Task requirements - Rewrite the data from the line with "The width and" to the line with "The height and width of the screenshot is (860, 962).", changing "Where is" to "Locate" and leaving everything else as it is. Return only those lines.

Record extracts -
--- START ---

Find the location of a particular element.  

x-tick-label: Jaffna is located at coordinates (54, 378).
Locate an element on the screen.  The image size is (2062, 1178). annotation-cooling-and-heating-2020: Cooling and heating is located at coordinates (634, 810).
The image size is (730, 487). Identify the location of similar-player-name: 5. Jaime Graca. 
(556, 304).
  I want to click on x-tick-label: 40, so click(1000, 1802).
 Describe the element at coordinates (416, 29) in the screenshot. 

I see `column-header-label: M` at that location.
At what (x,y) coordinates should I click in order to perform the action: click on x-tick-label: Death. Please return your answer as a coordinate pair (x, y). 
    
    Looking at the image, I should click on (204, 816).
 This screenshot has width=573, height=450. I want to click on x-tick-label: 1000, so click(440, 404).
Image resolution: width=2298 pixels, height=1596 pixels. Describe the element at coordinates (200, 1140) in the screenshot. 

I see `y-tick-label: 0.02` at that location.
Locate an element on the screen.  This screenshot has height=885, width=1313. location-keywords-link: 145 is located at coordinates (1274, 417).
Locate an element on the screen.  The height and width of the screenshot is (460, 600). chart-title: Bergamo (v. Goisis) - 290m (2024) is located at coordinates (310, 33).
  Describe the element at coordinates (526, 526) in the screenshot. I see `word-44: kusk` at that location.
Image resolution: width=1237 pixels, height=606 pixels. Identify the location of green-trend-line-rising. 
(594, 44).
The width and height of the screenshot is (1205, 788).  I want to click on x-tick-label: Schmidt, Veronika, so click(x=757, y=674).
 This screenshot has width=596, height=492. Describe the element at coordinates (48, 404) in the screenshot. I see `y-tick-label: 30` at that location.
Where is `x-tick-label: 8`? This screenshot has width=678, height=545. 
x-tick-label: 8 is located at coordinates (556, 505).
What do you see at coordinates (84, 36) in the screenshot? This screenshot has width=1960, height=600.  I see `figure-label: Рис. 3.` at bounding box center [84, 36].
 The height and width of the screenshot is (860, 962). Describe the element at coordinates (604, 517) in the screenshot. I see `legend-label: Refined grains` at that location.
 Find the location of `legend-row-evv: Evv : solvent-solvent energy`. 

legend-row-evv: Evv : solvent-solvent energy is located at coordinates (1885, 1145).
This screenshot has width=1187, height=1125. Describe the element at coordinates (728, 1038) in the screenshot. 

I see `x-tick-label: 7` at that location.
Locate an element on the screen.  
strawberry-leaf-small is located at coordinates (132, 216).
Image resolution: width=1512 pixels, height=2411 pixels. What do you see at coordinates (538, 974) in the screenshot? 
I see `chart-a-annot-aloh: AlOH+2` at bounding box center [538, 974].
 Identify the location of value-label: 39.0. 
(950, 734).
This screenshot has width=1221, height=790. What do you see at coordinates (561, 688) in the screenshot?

--- END ---

Your solution -
The width and height of the screenshot is (1205, 788).  I want to click on x-tick-label: Schmidt, Veronika, so click(x=757, y=674).
 This screenshot has width=596, height=492. Describe the element at coordinates (48, 404) in the screenshot. I see `y-tick-label: 30` at that location.
Locate `x-tick-label: 8`? This screenshot has width=678, height=545. 
x-tick-label: 8 is located at coordinates (556, 505).
What do you see at coordinates (84, 36) in the screenshot? This screenshot has width=1960, height=600.  I see `figure-label: Рис. 3.` at bounding box center [84, 36].
 The height and width of the screenshot is (860, 962). Describe the element at coordinates (604, 517) in the screenshot. I see `legend-label: Refined grains` at that location.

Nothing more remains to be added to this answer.